By Margaret Flowers for Health Over Profit

There seems to be a lack of awareness in the United States about how much our healthcare system is an aberration. We tolerate levels of injustice that would be unthinkable in other advanced nations. Perhaps it is because many of us have never experienced health security – being able to seek medical care without concern about the cost or worry over potential financial ruin. We’ve spent too many years in a system in which families hold bake sales or sell their homes in order to afford lifesaving treatment.

A case in point is a recent article in the Los Angeles Times titled “Patients swamped with medical bills find a solution in crowd-funding”. The article states:

“Indiegogo, which launched in 2008 to help filmmakers raise money online, has seen such a marked uptick in personal fundraising to pay for medical costs that it recently started Indiegogo Life — for personal causes, including healthcare. There are a host of other medical crowd-funding sites such as GoFundMe and YouCaring — both of which also report huge increases in medical fundraising in the last two years.”

“Here’s a way to give to an individual — it might be someone you know or someone you’ve never met. You know what their need is and that your donation will go to meeting their exact need,” says Leonard Lee, head of communications for YouCaring based in San Francisco.” “A lot of people who thought they had adequate insurance coverage find themselves in situations where insurance is not enough,” he says.

The article goes on to describe stories of people who have health insurance but still need to raise tens or hundreds of thousands of dollars for cancer treatment or ongoing costs for neurological diseases.

At this point, one might think that the author would make the point that it is our healthcare system that is the problem and how ridiculous it is that this happens in the wealthiest nation in the world, but instead she provides tips on how to create an effective fundraiser and how donors can trust people asking for money.

“We recognize it’s difficult for people to ask for help and talk about a very personal situation,” Lee says. “But those able to talk about what their journey has been through their illness tend to be most effective,” Lee says.

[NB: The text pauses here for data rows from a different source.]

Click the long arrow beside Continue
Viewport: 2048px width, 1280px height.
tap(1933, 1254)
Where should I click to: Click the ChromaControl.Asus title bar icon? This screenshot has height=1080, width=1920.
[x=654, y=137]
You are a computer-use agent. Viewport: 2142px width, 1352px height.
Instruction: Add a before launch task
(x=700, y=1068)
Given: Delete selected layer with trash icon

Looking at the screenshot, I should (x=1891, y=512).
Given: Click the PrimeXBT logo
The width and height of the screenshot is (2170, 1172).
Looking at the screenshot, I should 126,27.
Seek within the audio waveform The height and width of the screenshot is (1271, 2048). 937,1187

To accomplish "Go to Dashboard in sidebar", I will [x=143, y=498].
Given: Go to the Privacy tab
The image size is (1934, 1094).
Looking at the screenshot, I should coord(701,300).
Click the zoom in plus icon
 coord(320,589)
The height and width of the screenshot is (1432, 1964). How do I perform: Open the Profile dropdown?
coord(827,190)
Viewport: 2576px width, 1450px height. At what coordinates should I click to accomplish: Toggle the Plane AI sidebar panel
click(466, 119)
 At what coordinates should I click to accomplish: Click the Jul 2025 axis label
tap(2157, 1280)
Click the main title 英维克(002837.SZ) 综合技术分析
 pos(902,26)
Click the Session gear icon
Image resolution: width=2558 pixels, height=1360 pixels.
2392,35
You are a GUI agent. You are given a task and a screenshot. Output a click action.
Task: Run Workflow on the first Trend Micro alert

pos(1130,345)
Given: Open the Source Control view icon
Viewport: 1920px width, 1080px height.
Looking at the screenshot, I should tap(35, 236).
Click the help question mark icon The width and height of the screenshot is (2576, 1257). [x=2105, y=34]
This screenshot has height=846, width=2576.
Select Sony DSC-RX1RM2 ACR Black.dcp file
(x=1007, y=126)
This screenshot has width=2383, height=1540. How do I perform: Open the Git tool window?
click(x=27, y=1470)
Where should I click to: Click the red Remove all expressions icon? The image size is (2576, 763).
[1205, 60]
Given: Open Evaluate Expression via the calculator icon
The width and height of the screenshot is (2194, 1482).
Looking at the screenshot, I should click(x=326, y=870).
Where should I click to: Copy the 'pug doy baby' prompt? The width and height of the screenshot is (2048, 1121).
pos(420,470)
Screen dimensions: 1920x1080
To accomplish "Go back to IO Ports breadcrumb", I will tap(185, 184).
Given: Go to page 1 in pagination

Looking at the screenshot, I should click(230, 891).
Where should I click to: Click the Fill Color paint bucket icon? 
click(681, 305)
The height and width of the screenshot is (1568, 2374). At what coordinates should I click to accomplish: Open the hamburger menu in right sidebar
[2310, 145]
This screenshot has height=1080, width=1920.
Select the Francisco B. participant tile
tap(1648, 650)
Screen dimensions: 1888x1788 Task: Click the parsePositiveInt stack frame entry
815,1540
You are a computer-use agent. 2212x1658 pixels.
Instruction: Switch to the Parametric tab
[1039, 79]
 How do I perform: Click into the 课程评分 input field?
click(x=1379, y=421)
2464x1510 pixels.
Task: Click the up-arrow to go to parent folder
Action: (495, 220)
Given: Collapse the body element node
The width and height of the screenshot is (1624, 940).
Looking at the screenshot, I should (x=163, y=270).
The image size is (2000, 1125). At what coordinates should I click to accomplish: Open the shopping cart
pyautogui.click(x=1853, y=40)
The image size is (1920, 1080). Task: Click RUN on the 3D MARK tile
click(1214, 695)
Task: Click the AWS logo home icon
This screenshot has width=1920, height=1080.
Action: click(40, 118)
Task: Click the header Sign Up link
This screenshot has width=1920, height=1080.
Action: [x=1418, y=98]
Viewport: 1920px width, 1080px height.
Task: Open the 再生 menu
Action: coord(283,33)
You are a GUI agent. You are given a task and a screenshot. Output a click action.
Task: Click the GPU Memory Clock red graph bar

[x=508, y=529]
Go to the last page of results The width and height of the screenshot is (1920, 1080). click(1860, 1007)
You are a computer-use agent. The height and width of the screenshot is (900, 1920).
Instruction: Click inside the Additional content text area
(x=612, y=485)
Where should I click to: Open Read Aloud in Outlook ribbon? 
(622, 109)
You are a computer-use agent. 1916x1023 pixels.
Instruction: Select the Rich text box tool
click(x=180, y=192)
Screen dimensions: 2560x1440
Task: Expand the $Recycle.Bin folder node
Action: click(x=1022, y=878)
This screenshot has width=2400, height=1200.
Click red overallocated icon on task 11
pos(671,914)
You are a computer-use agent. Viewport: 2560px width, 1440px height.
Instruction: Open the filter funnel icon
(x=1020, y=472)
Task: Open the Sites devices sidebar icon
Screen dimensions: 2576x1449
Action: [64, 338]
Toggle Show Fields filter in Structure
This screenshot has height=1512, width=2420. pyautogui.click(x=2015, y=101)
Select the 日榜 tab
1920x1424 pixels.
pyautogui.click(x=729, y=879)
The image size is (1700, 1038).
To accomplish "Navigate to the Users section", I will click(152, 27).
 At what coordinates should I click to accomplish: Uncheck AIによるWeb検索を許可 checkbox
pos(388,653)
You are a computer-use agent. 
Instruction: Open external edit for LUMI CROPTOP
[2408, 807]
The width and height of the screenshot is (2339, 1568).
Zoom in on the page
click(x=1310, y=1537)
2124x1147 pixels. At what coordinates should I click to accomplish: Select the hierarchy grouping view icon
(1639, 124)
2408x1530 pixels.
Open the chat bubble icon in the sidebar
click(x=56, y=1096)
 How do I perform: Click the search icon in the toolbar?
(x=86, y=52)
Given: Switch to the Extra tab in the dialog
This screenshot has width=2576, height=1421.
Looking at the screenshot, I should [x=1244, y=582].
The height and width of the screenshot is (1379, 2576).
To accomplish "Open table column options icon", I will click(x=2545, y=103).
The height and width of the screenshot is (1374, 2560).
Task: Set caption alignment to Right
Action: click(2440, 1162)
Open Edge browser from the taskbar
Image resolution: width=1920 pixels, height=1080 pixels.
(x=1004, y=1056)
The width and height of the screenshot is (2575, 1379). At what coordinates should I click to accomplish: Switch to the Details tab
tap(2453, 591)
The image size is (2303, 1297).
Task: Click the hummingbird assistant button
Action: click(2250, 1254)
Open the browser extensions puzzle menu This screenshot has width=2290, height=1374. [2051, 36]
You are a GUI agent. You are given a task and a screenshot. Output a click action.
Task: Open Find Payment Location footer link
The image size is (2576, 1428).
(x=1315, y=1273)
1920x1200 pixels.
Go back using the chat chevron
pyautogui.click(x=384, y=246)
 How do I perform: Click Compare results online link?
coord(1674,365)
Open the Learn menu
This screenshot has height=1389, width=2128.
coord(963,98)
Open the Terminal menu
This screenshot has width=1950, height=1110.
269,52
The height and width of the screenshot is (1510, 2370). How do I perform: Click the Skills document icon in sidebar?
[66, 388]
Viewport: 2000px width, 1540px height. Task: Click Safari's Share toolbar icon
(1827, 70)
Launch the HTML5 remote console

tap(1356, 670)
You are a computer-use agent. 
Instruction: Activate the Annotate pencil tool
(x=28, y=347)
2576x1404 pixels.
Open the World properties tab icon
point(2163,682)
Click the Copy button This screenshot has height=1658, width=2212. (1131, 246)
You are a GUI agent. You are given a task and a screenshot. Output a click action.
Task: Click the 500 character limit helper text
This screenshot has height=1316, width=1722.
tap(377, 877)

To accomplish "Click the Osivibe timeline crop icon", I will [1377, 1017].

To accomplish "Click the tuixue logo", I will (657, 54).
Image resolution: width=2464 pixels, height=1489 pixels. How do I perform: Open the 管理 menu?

Profiles with pictures — even better, videos — tend to have greater success.

“People want to see the person behind the story and get a sense of who the person is, what their journey has been and who they are donating to,” Lee says.

Earlier this year, Dana Sitar of Taylor Media Corp wrote that 41% of campaigns on crowdfunding sites are for medical bills but that only 11% of them met their goals in 2015. In the truly American way, families have to market themselves so that potential donors will find them worthy of living. And those who don’t have access to the tools to crowdfund suffer and die in silence.

RoseAnn DeMoro, the president of National Nurses United recently tweeted that more than 1.3 million people in the United States are crowdfunding for medical care.

Let’s be clear. This is NOT normal. In no other industrialized nation in the world do people have to beg strangers for money so they or a loved one can live. We are already spending twice as much per person per year on health care as other nations do and they cover everyone, have better health outcomes and have longer life expectancies. In no other industrialized nation do people go bankrupt because of medical illness, but this causes the most personal bankruptcies in the US.

We have the solution to this healthcare crisis that would end this outrage. It’s National Improved Medicare for All as embodied in HR 676: “The Expanded and Improved Medicare for All Act.” So far the bill has 94 co-sponsors, the most it has ever had. And we expect a companion bill in the senate by Bernie Sanders in May.

Take action now. Call your member of Congress and tell them to co-sponsor Medicare for All. If they already do, then thank them and ask them to do more. They should be speaking about it publicly, writing about it and holding town halls. Stop this suffering. The time is now for Medicare for all.